Ilana, a wildly talented San Francisco Art Institute grad student is talking about her hispanic childhood in LA and how she devoted twelve years of her life to throwing the discus. She’s got the body for it. She’s funny and is rambling on in a I’ve-got-this-conversation-covered kind of way. I’m fine with that and enjoying the ride as are my two teenagers. It’s Christmas eve and even the food is eclectic because a lot of the party works at Rainbow grocery, one of the first large co-op health food stores in the nation.
I am feeling friendlier and friendlier with Ilana as we get smushed closer together when still others feel there is enough room to sit down on the large couch.
I become more suspicious and say, “Let me see your glasses!”
She shies away and says, “No, you can’t see my glasses!” but in a smiling way.
“Come on, take them off”.
“I can’t see without them”.
Close enough now on the couch for almost anything I grab her glasses. There is no glass in them!
I comment on this and she says, “I’ve got a pair of sunglasses at home just like these”.
I say, “But there’s no glass in them!”
I’m liking her more than ever when she says, “I Know. They’re prescription!”
I am in a cafe when this young fellow walks in with a jaunty step. He’s a lively guy and catches my eye. My mind is in it’s habit of constantly sizing things up to put them in a place where it interprets in the hopes of understanding. Like any mind. 
I am not sure whether this guy is hispanic, southeast asian, maybe middle eastern, turkish, philipino, south american or what. I am lucky this way in that there are lots of people like this in the San Francisco bay area. My daughter can pass for a lot of ethniciities but in fact she’s just a white girl.
This young man has on a terrific shirt. It says, “Everything is Beautiful but Beautiful isn’t Everything”

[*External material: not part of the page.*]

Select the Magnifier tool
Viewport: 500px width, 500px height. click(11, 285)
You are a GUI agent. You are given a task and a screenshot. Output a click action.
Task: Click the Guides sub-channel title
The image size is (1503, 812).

I get my coffee and as I am leaving I compliment the kid on his shirt. He responds to this and now I can guess his ancestry from his accent but it doesn’t matter. Just like everything is beautiful, so is everywhere. Inside and Out.

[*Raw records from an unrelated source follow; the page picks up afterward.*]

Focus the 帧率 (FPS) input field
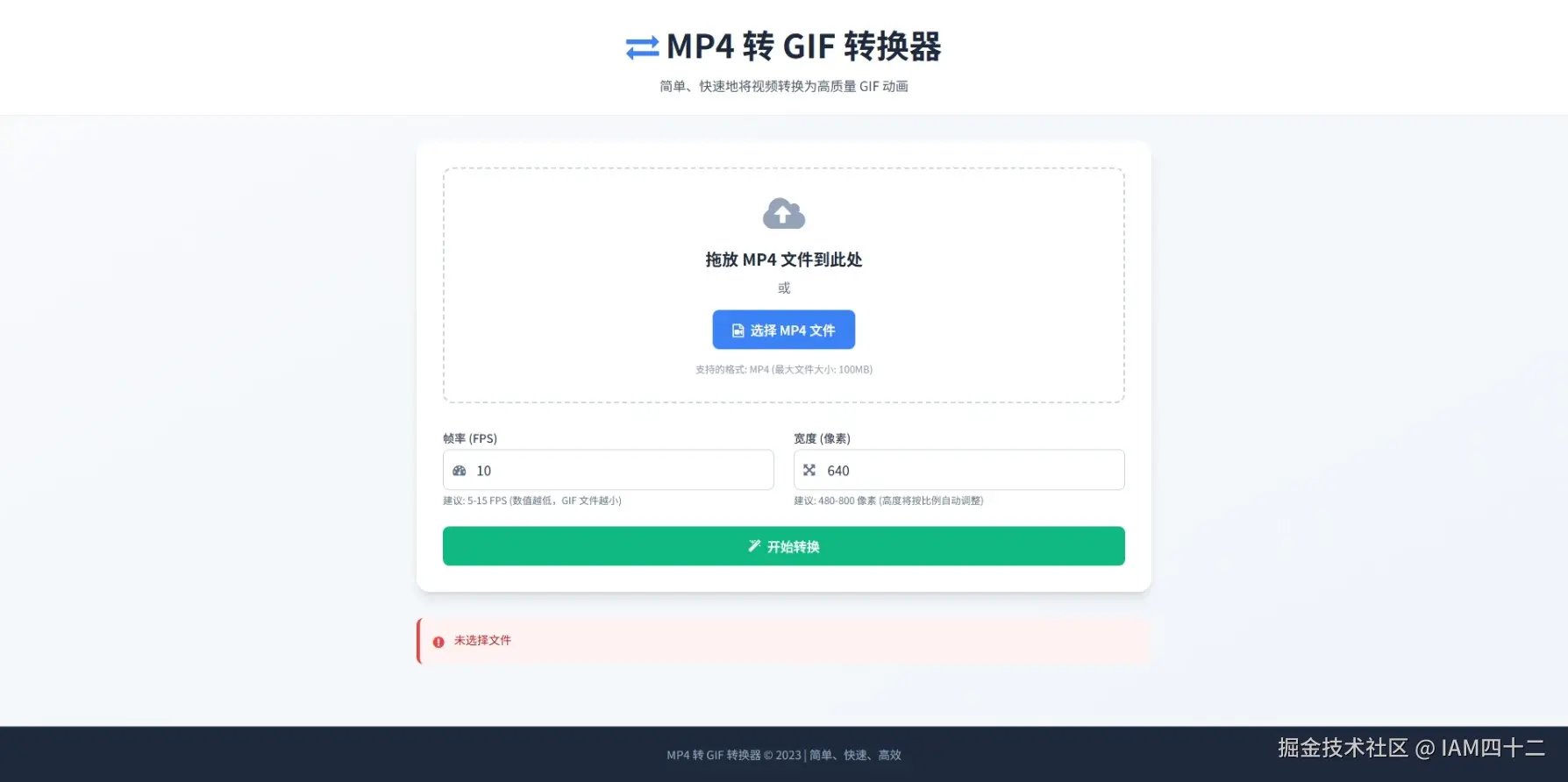 pos(609,470)
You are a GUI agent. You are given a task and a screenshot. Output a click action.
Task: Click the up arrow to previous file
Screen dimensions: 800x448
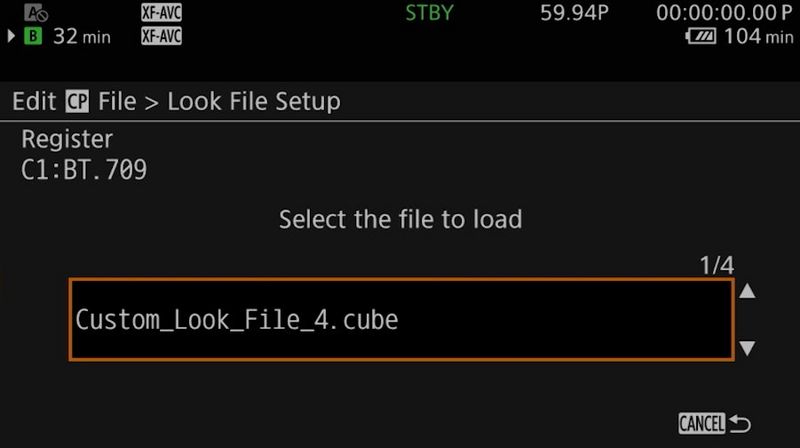point(747,291)
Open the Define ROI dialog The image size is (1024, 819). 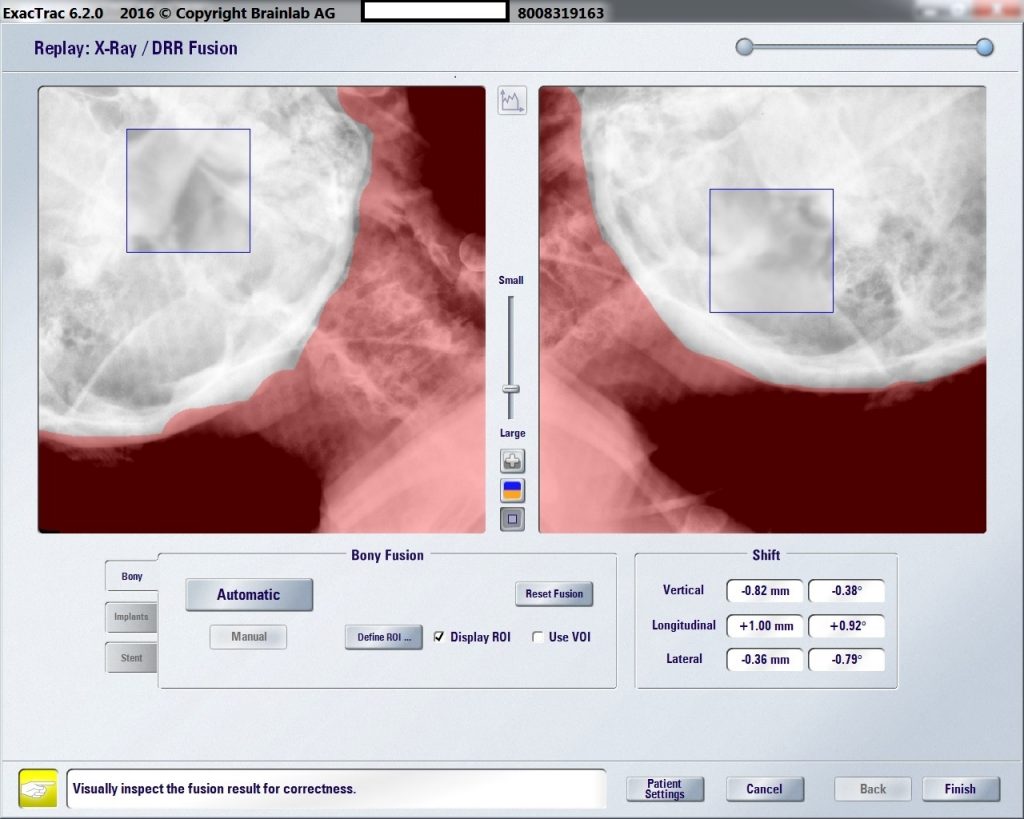pos(384,637)
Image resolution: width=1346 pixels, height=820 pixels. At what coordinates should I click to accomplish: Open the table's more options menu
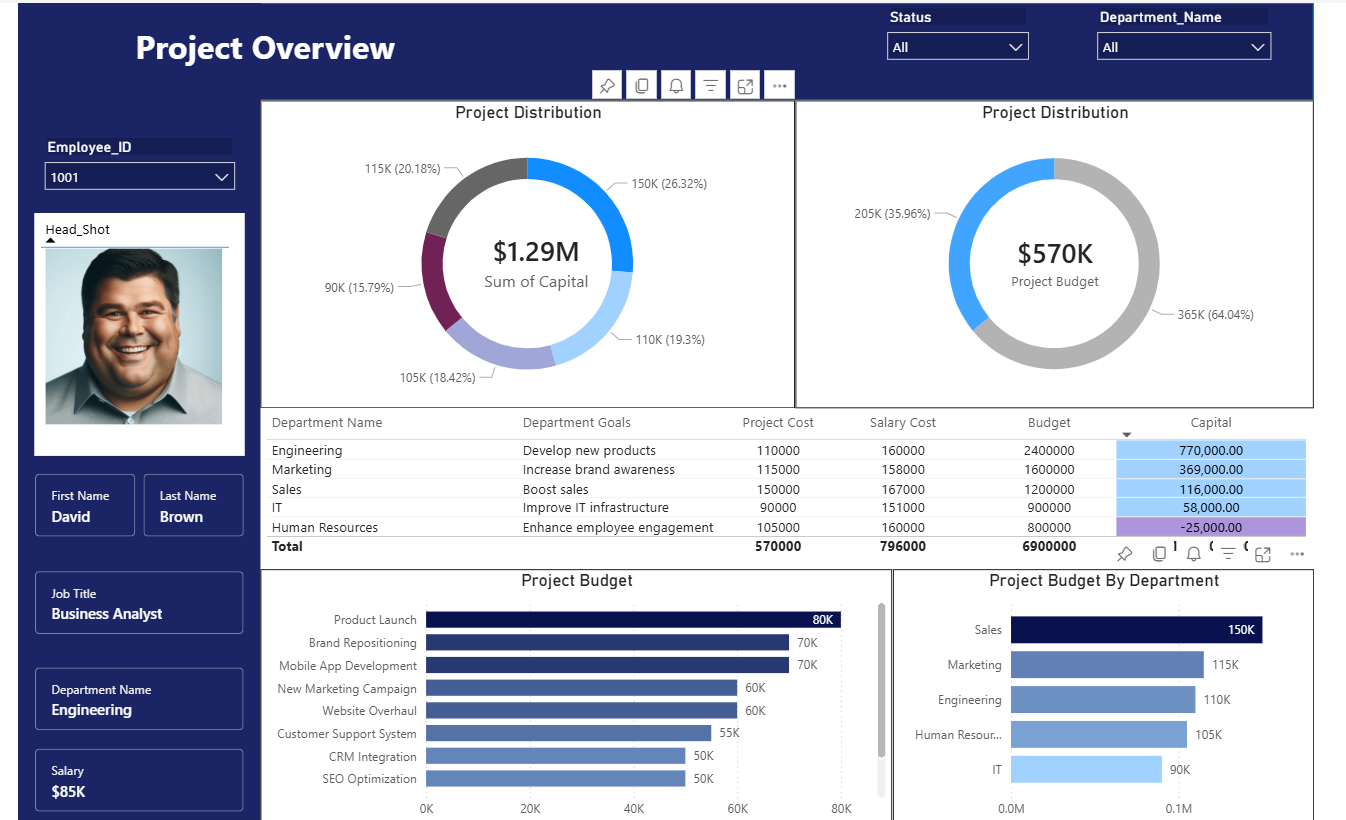(x=1296, y=553)
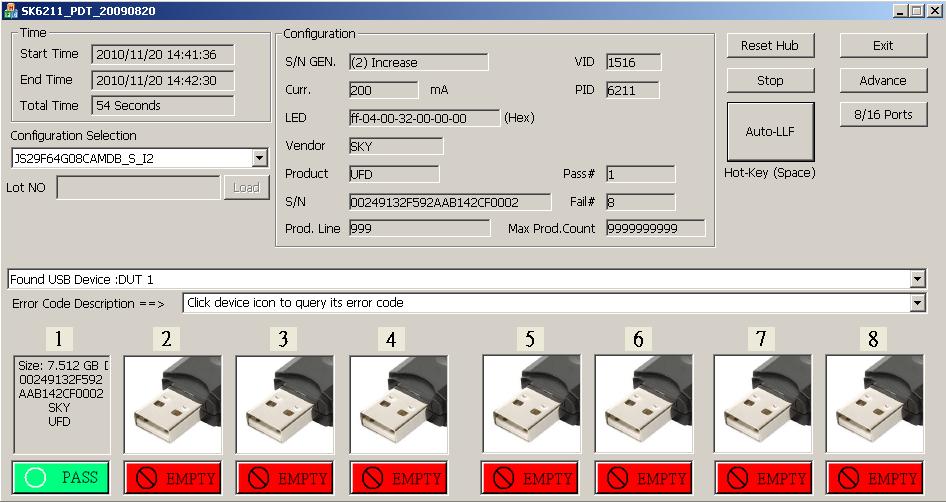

I tried to draw her as she was giving the talk on the importance of community. Referring to that story where Buddha himself says spiritual friends are the whole of your practice, not the half.
I am in a bad mood and say “pshaw!” Or something like that. I’m thinking in my wordless mind something from a gentler decade when exclamations like” Bullshit” we’re yet to be dreamed of.
I couldn’t quite get her face down but the statue looming over her was easy to get. Her head was drifting beneath the grand stone giant like a delicate moon made of barely illuminated paper.
There she was in her calm authority. Both of them, real and stone, representing this group consciousness which by definition allows no one to raise higher than the group.
I in my ppshaw say, who was with Buddha under the tree? Who was with Jesus in the desert? I’ll tell you who, no one.
After my son and I biked 600 miles in 12 days, he jumped off a wall he’s often jumped off and sprained his ankle.
That was a week ago because it takes a 16 year old a week to figure out it’s sprained by the fact that it isn’t getting better.
So we know. He needs crutches. Kaiser doesn’t sell crutches but at the doctor’s visit they’ll give them to you. So, a doctor visit is too much as usual, (due to high deductible) therefore we “google” “crutches”.
I do this first and get offers of surprisingly pricey crutches. They are inexplicably expensive even in supposedly cheap places like Walgreen’s. When Noah googles “crutch”, he gets an entirely different response. He gets all this “church” stuff, referring to belief in god as a crutch.
I probably had the word “buy” in my search. Noah says he had nothing but “Crutch”. Maybe. Noah’s relationship since the get go with reading has been to guess the word first and recheck it later if necessary. It’s gotten him this far. He considers spelling yet another storefront the computer is making obsolete. So maybe his crutch is the computer.
I’ll take “god” over the computer. We ended up borrowing crutches from a friend.